1. Tutti i neonati affetti da Spina Bifida e/o Idrocefalo hanno il diritto di vivere e di ricevere tutte le cure e i trattamenti che possano migliorare la loro qualità di vita o prevenire ulteriori handicap.
2. Avere la Spina Bifida e/o l’Idrocefalo non dovrebbe mai essere un motivo per non essere curati e non ricevere trattamenti volti a migliorare la qualità della vita.
3. Porre fine alla vita di un bambino non è la soluzione da contemplare per alleviare il dolore e la sofferenza causate dalla Spina Bifida e/o Idrocefalo.
4. Le differenze sono fonte di ricchezza per la società nella misura in cui queste sono accettate e capite. Il grado di civiltà di una società si misura anche nella capacità di integrazione delle persone con disabilità.
5. Interpretazioni errate di cosa significa qualità della vita per le persone con la Spina Bifida e/o Idrocefalo, così come la valutazione dei costi sociali di queste persone non dovrebbero mai giustificare atti come l’interruzione della vita stessa. Questi violerebbero i diritti umani in ambito di disabilità riconosciuti a livello internazionale.
6. Le organizzazioni della Spina Bifida e/o Idrocefalo devono essere partner a pieno titolo nei dibattiti sui quesiti morali ed etici sollevati dai processi decisionali per i bambini neonati con la Spina Bifida e/o Idrocefalo.
7. La consulenza ai genitori deve rappresentare un sostegno, con particolare attenzione a tutti gli aspetti della vita dei bambini con Spina Bifida e/o Idrocefalo. I genitori dovrebbero essere informati su tutti i recenti progressi scientifici che hanno migliorato notevolmente la qualità di vita delle persone con la Spina Bifida e/o Idrocefalo e circa le iniziative legislative, tra cui la non discriminazione e la legislazione sui diritti umani, che offrono maggiore sicurezza giuridica per la protezione alle persone disabili ed alle loro famiglie. I genitori dovrebbero avere il tempo di adattarsi alla loro nuova situazione e sentirsi liberi di prendere decisioni pienamente informate.

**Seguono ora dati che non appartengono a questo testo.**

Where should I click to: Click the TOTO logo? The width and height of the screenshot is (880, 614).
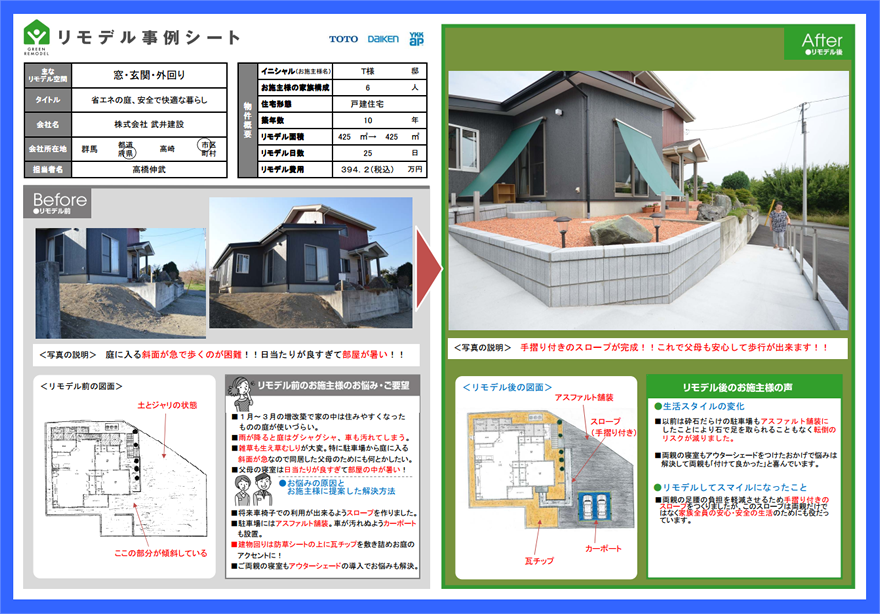click(x=343, y=40)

8. Qualsiasi pregiudizio esplicito o implicito, pratica o procedura in consulenza, che svaluta il valore della vita delle persone con Spina Bifida e/o Idrocefalo è una forma di discriminazione e viola i principi dei diritti umani e come tale soggetta a ripercussioni legali.

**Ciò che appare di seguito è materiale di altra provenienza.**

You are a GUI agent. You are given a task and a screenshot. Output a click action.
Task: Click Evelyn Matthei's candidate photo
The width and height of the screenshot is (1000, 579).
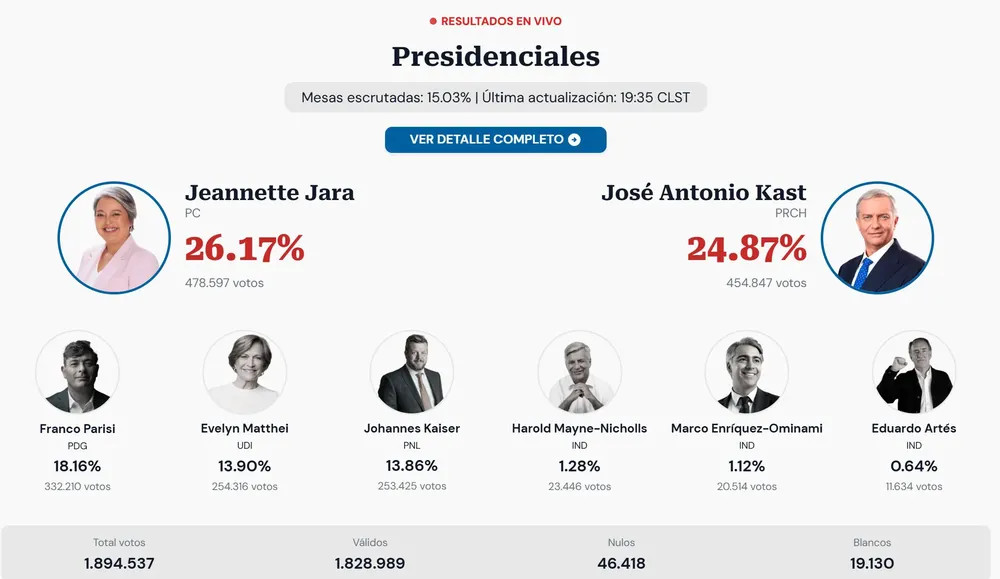tap(245, 371)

9. Ogni forma di discriminazione contro le persone con la Spina Bifida e/o Idrocefalo dovrebbe essere fuorilegge compresa qualsiasi normativa legata alla terminazione attiva della vita di neonati con disabilità.
10. La parola ‘eutanasia’ è fuorviante quando si tratta di un neonato con Spina Bifida e/o di Idrocefalo che non sta morendo e in questo caso non dovrebbe essere utilizzata in modo intercambiabile con i termini legati alla terminazione attiva della vita.


La Settimana Nazionale della Spina Bifida, che continua fino al 10 ottobre, è il principale evento di informazione e sensibilizzazione in Italia su questa patologia inguaribile che colpisce colonna vertebrale e midollo spinale, comportando gravi disabilità motorie e funzionali a carico di diversi organi e apparati. Le donne che pensano di avere un bambino (o non ne escludono la possibilità in futuro) devono essere informate sulle modalità di prevenzione della patologia: un’equilibrata alimentazione ricca di folati e l’assunzione quotidiana di 0,4 mg di acido folico possono infatti ridurne l’incidenza fino al 70%.